Another notable agent is Abivax’s obefazimod, a small molecule that upregulates miR-124 in immune cells, which is now in Phase III trials for ulcerative colitis, says Salad. The company expects to share topline data from the pivotal program at the end of 2024. However, based on her research, Salad was skeptical of the drug’s potential place in the crowded ulcerative colitis market.
Combined regimens face mixed views
Combining different biologic therapies remains a viable option. However, biologic drugs are expensive even as monotherapies, let alone in combination with other treatments, says Dassoupoulos. According to Feagan, combination therapy will likely be a way forward in this space.
However, while combination therapy could be one of the paths to bypass the current efficacy ceiling, treating IBD is more complex than that, Hurtado-Lorenzo says. According to Schreiber, the currently available drugs for ulcerative colitis are expensive and several have some side effects, making combination therapy the lowest-level approach to breaking the present efficacy ceiling. Instead, there should be a greater emphasis on tailored treatment, which would be the best solution, he notes.

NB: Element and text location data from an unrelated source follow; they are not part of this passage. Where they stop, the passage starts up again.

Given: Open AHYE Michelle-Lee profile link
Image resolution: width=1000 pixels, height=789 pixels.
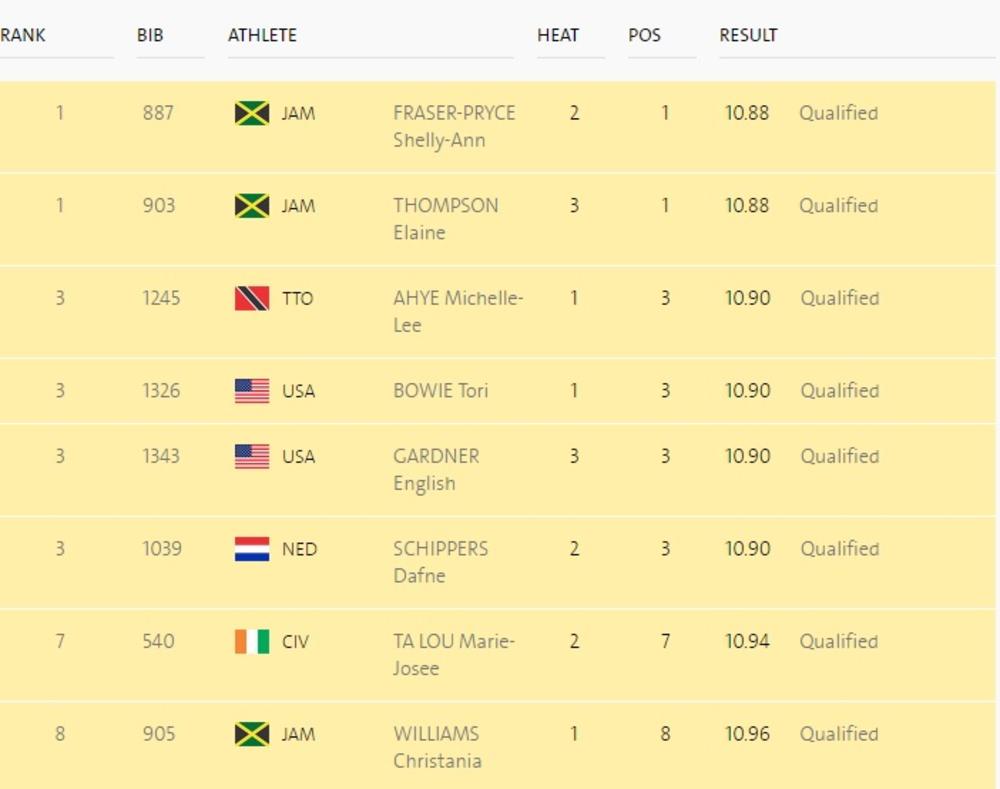Looking at the screenshot, I should click(x=458, y=311).
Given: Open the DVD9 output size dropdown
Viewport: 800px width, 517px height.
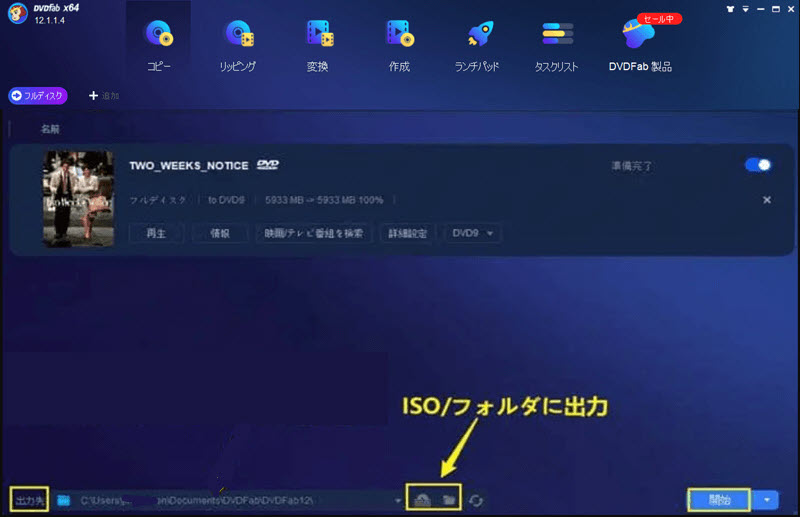Looking at the screenshot, I should pos(475,233).
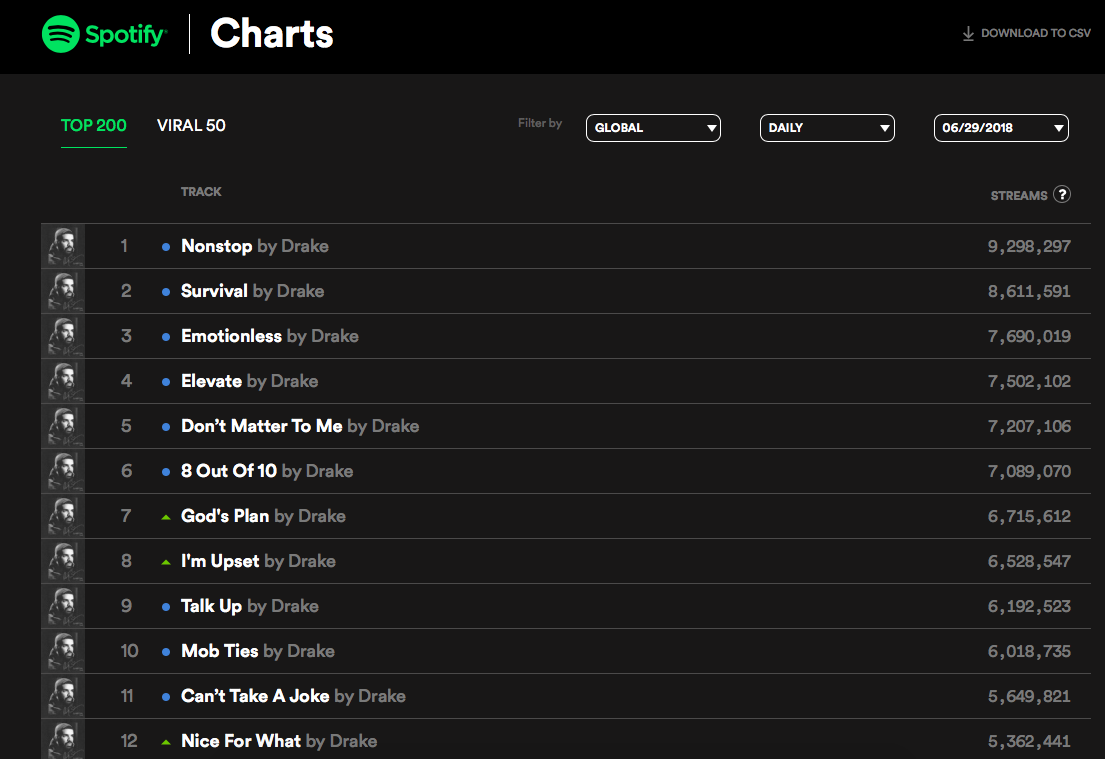Open the DAILY frequency dropdown
This screenshot has width=1105, height=759.
click(x=827, y=128)

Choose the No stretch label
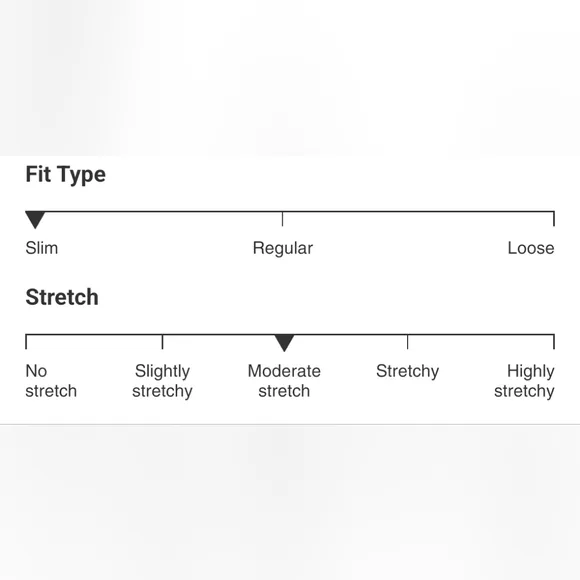(x=51, y=381)
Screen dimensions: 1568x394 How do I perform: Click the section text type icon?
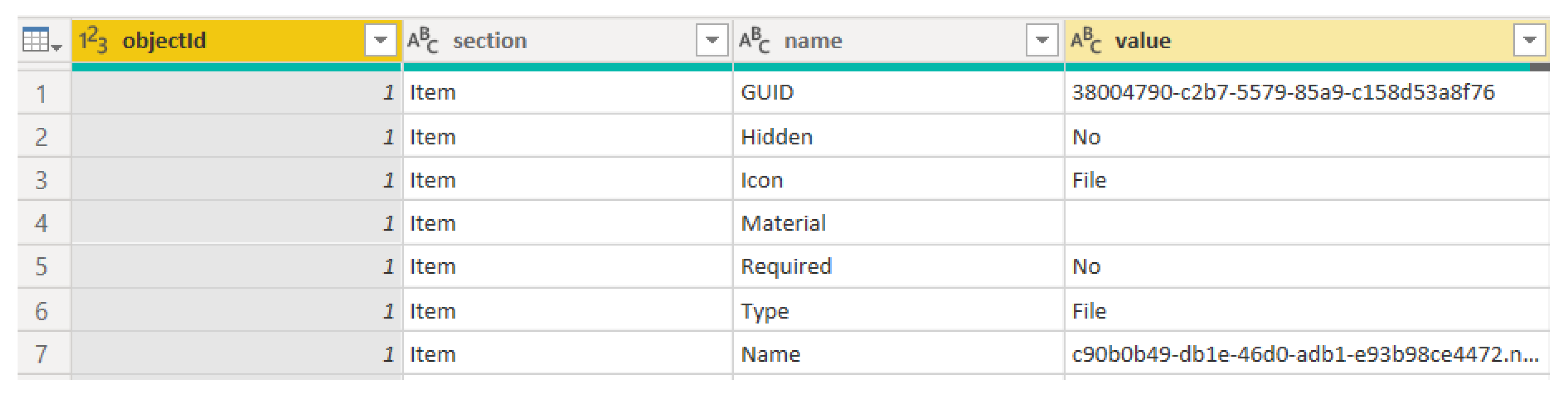pyautogui.click(x=422, y=41)
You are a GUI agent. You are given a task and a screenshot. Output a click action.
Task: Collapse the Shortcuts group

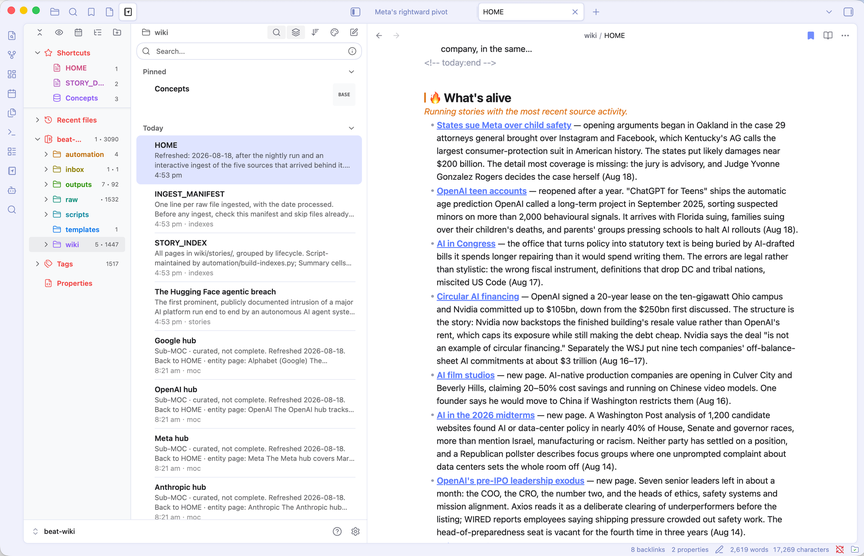(37, 53)
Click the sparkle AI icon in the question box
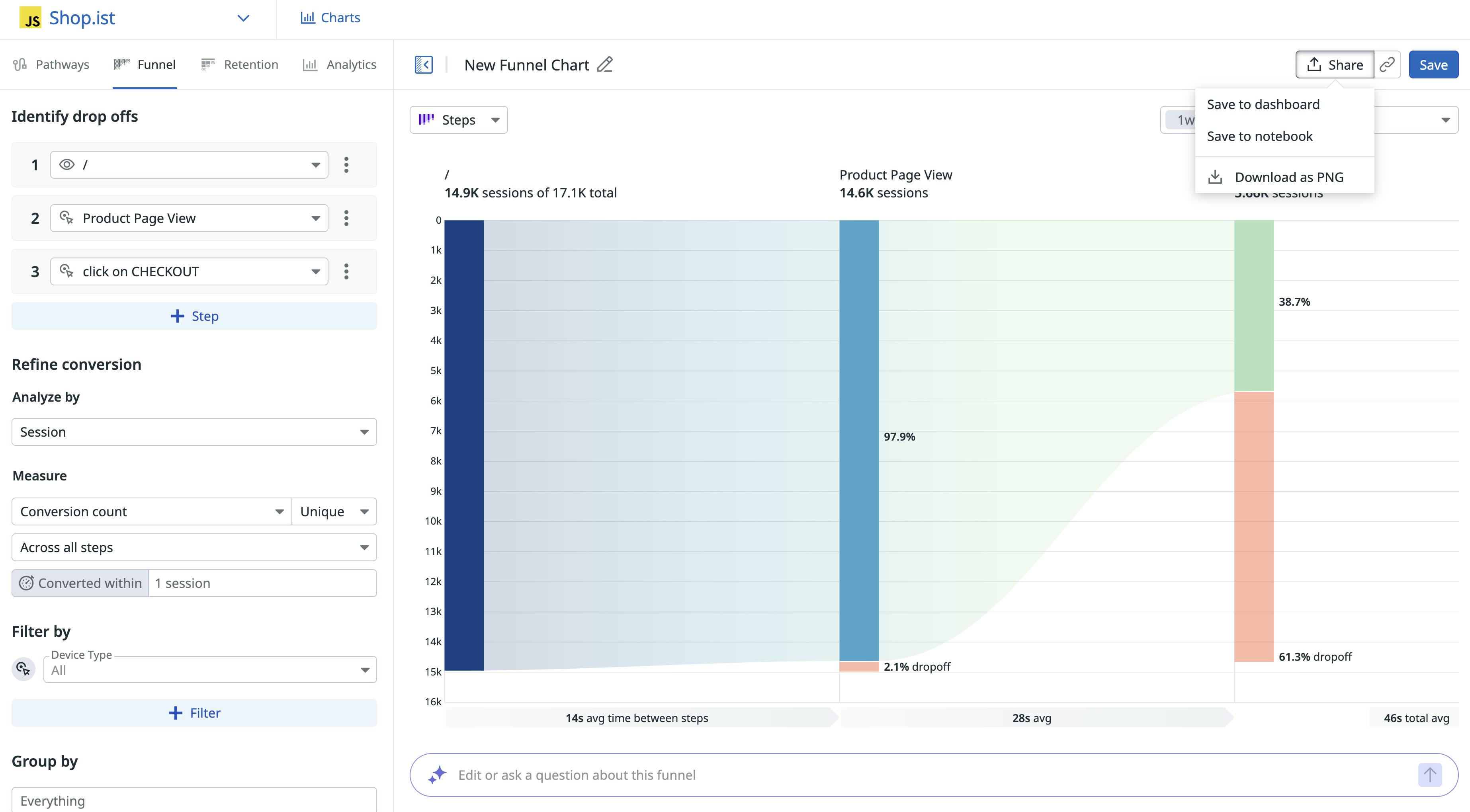The height and width of the screenshot is (812, 1470). pyautogui.click(x=438, y=774)
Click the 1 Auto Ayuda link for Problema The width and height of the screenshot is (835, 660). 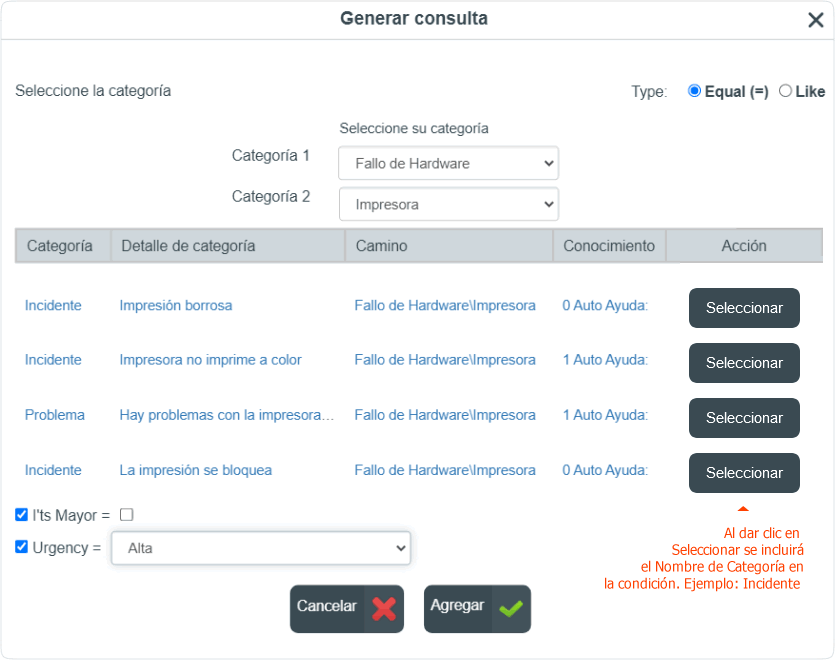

Still, the medical community needs to better understand the biology of patients with IBD, which would lead to more efficacious and tailored treatments that would support precision medicine in this area, says Hurtado-Lorenzo. Due to the unpredictable nature of ulcerative colitis, there is a lack of reliable biomarkers that are strongly indicative of patient outcomes and disease severity, says Salad. Similarly, efforts in personalising IBD therapies through biomarkers have been unsuccessful in the past decade, notes Feagan. This means there is a need for diagnostics that predict responsiveness to therapy, says Salad.